I'm surprised I haven't heard this in the thread yet - but you have to realize that first year engineering (at least in Canada) is intentionally set to brutalize you. I watched my brother go through it - and he made it - even though it took him some extra years (University of Alberta). If you go back, you need to realize that they are deliberately trying to weed out those who aren't capable and extremely driven. Have an attitude that you aren't going to be one of them - you are going to excel. To do that, you need to stay on top of things from the start. Get your textbooks early and study them. You will get more from the lectures if you are ahead of the instructor instead of behind all the time. I was in your shoes - in engineering school, but not interested in the major and very poorly motivated. I dropped out after one year, went back to another school two years later (DeVry for you haters). I took something I was interested in (CIS), crushed it, and have had better jobs than my engineer brother ever since. :grin: The point is, do something that you are interested in, plan for success, and execute your plan. If you want the engineering degree, then work for it! Personally I think that IT and engineers have the most interesting white collar jobs - we actually get to work on real problems, fix things, and create things. It's good work if you can get it - the rest of the white collar world is almost all BS paper work.
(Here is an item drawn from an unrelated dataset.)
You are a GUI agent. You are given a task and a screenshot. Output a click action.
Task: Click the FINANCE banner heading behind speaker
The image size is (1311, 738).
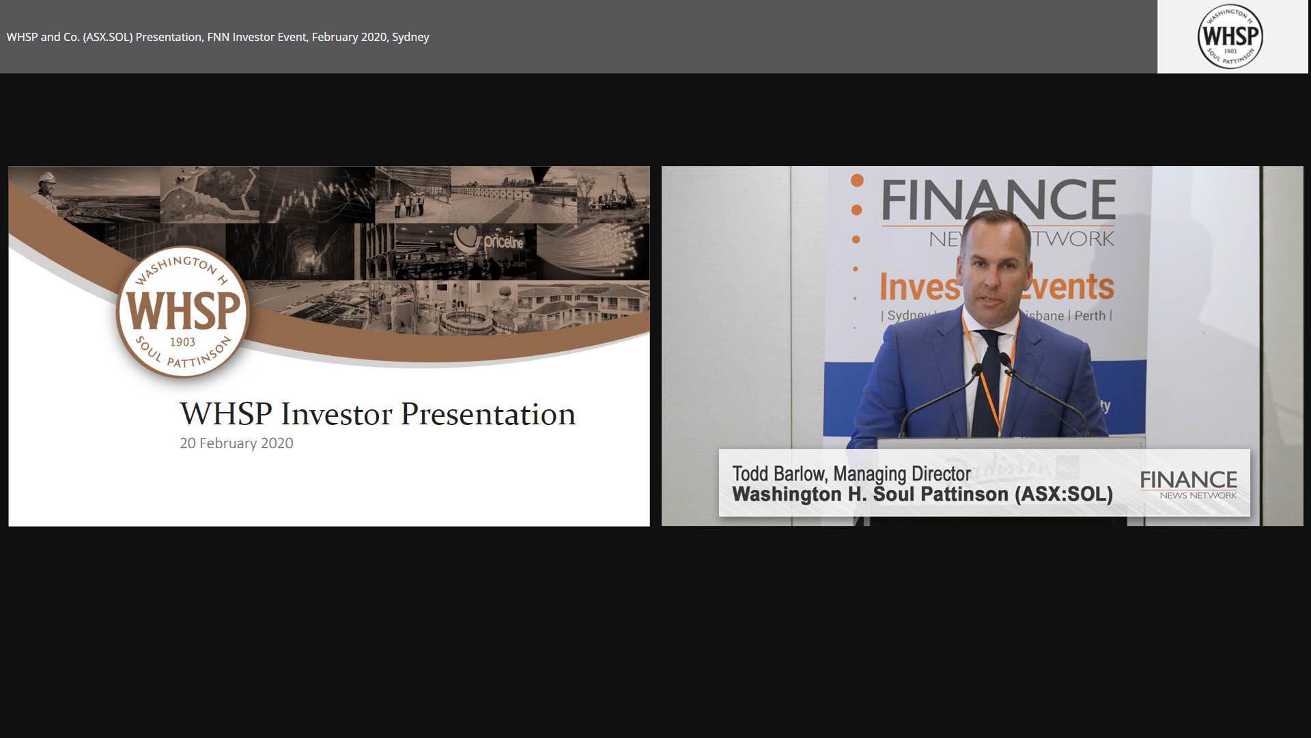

Yeah seriously. I'm going to be finished by next school year, my 6th. It's pretty tough finishing within 4 years unless you take more than 15 hours every semester AND summer school, especially when you work all the time.
Thanks for the advice, one more thing: How do you guys get old exams? Ask the professor? It doesn't seem like they would let a student see that. And I know most professors never let students keep them for obvious reasons. I think seeing their exams would help me a ton though.
Get old exams by making friends, asking around, especially at the school library. That's how I've been able to get old exams for a majority of my classes, you just got to know the right people. People usually find ways to sneak out exams, snap pictures with camera phones, etc.
Eome professors keep them around, I know for some EE classes at UH the professors have tests dating back to the mid 90's on their course web site, for example: http://www.egr.uh.edu/courses/ece/Ece2300/Exams_Quizzes/ Even with the number of exams available this class has a near 60% repeat rate. Use of the exams doesn't guarantee success, but usually if you have no trouble with the tests you should do fine on the exams.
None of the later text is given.